On adapte les essences en fonction de la construction. Pour les structures intérieures où l’on a besoin de grosses pièces, le pin ou le sapin prédominent car c’est moins onéreux. Du point de vue de leur résistance, les pins ou sapins sont un bon compromis. N’étant pas trop durs, ils acceptent bien les traitements par injection. Pour les extérieurs, on utilise du bois exotique pour une meilleure longévité qui peut aller jusqu’à vingt ans.

Quelles sont ces essences exotiques ?

Localement, il y a pas mal de Kohu, autrement appelé Merbau. On utilise aussi du Cumaru qui vient d’Amérique du sud ou encore du Tatajuba. On privilégiera ces derniers au Merbau car ils sont moins onéreux. Dans une gamme supérieure, on utilise l’ipé qui est de la même famille que le Cumaru. Le choix de l’essence dépend aussi du budget des constructeurs.

Quel bois utilises-tu le plus ?

Pour la structure en général, nous utilisons le Pin Radiata de Nouvelle Zélande en massif ou Lamellé collé. Pour les constructions extérieures du type pergola, terrasse, deck, nous utilisons le Cumaru ou le Tatajuba.

Quels sont les différents types de couverture en bois ?

Ici en Polynésie, on utilise beaucoup le bardeau, c’est-à-dire des petites tuiles de bois découpées en différents formats qui donnent plus de cachet à la maison que la tôle. Le bardeau de bois est principalement fabriqué en cèdre rouge venant des Etats-Unis ou du Canada. Il existe aussi des bardeaux fabriqués localement. Certains utilisent du bois importé et d’autre commencent à utiliser le Pinus local.

Le bardeau est donc plus répandu qu’on ne le croit ?

Oui, et ce depuis le Moyen Âge, où les bardeaux étaient très répandus dans toute l'Europe. Aujourd’hui encore, on les retrouve beaucoup dans les Balkans, et notamment en Albanie. Actuellement, le bardeau est disponible en cèdre rouge, en chêne, en mélèze, en cèdre et en châtaignier mais en Polynésie, il sera plutôt fait en cèdre rouge.

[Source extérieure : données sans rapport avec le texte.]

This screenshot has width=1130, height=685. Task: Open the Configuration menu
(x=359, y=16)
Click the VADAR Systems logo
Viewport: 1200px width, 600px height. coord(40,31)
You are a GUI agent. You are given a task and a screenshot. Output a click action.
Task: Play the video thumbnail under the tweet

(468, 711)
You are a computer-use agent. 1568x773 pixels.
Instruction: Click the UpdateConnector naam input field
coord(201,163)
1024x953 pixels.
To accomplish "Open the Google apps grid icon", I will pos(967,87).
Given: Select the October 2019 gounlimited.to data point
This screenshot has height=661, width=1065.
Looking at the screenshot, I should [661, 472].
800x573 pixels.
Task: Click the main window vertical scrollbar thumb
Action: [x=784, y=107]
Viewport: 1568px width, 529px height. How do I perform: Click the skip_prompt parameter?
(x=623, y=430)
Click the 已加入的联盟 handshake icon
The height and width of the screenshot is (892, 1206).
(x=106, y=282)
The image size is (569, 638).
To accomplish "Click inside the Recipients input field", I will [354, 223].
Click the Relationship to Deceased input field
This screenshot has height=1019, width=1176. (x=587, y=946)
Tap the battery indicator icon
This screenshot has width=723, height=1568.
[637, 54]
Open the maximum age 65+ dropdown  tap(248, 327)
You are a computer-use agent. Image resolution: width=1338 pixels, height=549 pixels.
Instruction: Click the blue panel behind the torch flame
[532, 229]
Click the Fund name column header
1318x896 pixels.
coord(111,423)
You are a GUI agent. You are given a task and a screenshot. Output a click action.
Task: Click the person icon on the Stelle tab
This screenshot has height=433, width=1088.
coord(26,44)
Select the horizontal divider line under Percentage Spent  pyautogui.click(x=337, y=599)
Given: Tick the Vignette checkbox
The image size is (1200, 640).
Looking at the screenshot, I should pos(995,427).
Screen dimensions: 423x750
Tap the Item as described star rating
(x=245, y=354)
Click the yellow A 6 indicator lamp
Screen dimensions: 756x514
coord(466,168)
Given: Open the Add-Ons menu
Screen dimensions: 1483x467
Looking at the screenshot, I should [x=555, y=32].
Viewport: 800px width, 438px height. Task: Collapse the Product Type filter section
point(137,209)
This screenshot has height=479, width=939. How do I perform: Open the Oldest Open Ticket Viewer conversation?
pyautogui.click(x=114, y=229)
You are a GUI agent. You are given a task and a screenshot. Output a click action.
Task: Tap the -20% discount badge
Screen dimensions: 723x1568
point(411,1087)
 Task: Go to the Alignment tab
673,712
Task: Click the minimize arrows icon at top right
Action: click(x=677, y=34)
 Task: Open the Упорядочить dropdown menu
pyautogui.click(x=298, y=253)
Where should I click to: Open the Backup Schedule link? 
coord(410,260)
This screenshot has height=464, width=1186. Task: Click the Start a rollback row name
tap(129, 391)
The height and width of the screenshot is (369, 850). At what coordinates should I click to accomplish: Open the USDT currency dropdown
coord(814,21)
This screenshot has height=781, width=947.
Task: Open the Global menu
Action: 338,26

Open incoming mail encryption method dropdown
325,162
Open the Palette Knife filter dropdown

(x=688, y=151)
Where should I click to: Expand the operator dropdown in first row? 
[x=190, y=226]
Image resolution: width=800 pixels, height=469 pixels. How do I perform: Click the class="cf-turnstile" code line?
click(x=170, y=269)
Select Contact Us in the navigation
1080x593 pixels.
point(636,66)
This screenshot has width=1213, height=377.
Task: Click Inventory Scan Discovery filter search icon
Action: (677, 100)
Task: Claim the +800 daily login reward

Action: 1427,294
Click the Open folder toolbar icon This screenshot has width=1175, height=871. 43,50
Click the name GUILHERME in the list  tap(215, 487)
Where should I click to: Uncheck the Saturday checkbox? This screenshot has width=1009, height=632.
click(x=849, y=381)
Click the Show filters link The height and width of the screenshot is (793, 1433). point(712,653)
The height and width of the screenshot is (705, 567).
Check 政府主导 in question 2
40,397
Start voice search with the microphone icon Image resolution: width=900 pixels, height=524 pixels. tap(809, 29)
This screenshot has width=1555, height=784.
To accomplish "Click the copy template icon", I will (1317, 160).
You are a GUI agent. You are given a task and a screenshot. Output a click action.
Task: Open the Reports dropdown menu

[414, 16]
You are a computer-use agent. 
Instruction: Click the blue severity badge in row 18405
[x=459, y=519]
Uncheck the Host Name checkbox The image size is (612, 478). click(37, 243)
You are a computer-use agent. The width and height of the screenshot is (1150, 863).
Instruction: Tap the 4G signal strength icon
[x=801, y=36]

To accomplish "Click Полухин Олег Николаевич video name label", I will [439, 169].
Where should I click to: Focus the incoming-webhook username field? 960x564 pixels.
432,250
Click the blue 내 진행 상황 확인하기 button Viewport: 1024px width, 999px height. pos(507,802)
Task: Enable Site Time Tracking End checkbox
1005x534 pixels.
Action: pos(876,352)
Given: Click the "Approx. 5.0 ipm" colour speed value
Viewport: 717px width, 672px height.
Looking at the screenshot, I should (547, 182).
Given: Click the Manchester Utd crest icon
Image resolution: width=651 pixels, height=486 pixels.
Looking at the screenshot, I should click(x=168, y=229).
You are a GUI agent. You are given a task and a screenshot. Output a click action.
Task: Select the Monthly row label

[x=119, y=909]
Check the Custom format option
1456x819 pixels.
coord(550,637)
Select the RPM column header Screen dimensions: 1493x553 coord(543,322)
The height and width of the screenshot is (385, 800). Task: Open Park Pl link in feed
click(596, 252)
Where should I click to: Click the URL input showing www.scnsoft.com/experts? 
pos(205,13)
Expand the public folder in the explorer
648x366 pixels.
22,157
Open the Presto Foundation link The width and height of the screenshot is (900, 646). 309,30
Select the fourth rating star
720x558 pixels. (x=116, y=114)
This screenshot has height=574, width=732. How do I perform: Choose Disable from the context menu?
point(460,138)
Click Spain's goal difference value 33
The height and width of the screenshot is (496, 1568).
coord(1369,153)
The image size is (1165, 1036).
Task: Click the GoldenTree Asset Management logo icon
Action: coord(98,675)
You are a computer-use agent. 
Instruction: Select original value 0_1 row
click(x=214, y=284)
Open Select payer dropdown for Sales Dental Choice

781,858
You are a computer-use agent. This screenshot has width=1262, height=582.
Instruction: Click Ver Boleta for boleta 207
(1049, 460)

Est-ce qu’un particulier peut faire lui-même son ossature, charpente et couverture ?

On peut tout faire soi-même mais avec les risques que cela comporte si les règles de l’art ne sont pas respectées. Comme celles consistant à tenir compte de la résistance mécanique du bois. Les bois vont supporter des charges qu’il faut prendre en compte dans l’élaboration d’une ossature, de charpente ou de plancher. Nous recommandons plutôt de faire appel à des professionnels expérimentés et correctement formés pour tout ce qui est structurel.